Valerie Martin, a Mount Holyoke professor of English and author of “The Confessions of Edward Day,” introduced Atwood. Martin is a longtime friend of Atwood who has introduced her at several events over the years. She noted Atwood’s tirelessness in promoting her books, as well as writing them, and remarked on her long list of published works.

“Personally, I’m eagerly awaiting her debut into a new genre, and I’m sure you’ll join me in the excitement frothing up around her forthcoming apocalyptic cookbook, ‘No Leftovers,’” Martin quipped, expressing her admiration for Atwood’s ability to cross genres, including children’s literature, poetry, short fiction, essays and novels.

The event was recorded by the radio station WAMC and was hosted by Joe Donahue, who has a weekly segment in which he talks with authors about their newest books.

The conversation centered around “The Heart Goes Last,” which Atwood wrote in an unusual format. Installments on a blog-type form were compiled into what became the final book. “It came to be written online,” said Atwood, on a site that was “dedicated to publishing journalism pieces and longer and short fiction in a way that used to appear in glossy magazines,” as per the suggestion of her editor.

“At the center of the plot of the story, there is a [for-profit] prison, and I have long been interested in the history of prisons,” Atwood said, when asked about where the inspiration for her latest book came. She also cited her interest in what happens to a society, such as rural Canada, when there are no prisons.

“Prisons have an upside as well as a downside. Before there were prisons, if somebody was really a danger to a community, you had to kill them,” said Atwood.
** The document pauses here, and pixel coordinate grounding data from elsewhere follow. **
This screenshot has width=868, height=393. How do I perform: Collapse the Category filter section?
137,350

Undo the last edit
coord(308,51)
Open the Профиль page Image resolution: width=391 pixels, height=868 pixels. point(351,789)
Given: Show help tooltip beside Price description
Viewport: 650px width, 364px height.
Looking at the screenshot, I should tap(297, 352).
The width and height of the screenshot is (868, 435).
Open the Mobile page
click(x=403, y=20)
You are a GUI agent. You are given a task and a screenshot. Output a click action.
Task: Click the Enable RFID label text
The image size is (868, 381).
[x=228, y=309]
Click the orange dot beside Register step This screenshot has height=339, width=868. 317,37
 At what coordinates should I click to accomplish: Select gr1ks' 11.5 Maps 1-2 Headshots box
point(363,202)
Atwood also has an interest in science, which comes through in her writing. Raised by scientists, she spent her childhood exploring nature and playing with chemistry sets with her brother, who is now a neuroscientist and often reads Atwood’s manuscripts to review the science she includes in her novels.

“Biology; I was just surrounded by it. And it, of course, made us very experimental as children,” said Atwood, remarking that her continuing sense of curiosity was cemented by those early experiences in her youth.

This past May, Atwood became the first author to be included in the Future Library, a project conceptualized by Scottish artist Katie Paterson, who visualizes a Norwegian forest filled with young trees, which, in 100 years, will be cut down to make anthologies filled with the works of famous authors over the course of the next century. Atwood’s manuscript, however, will remain a strictly-held secret until that time.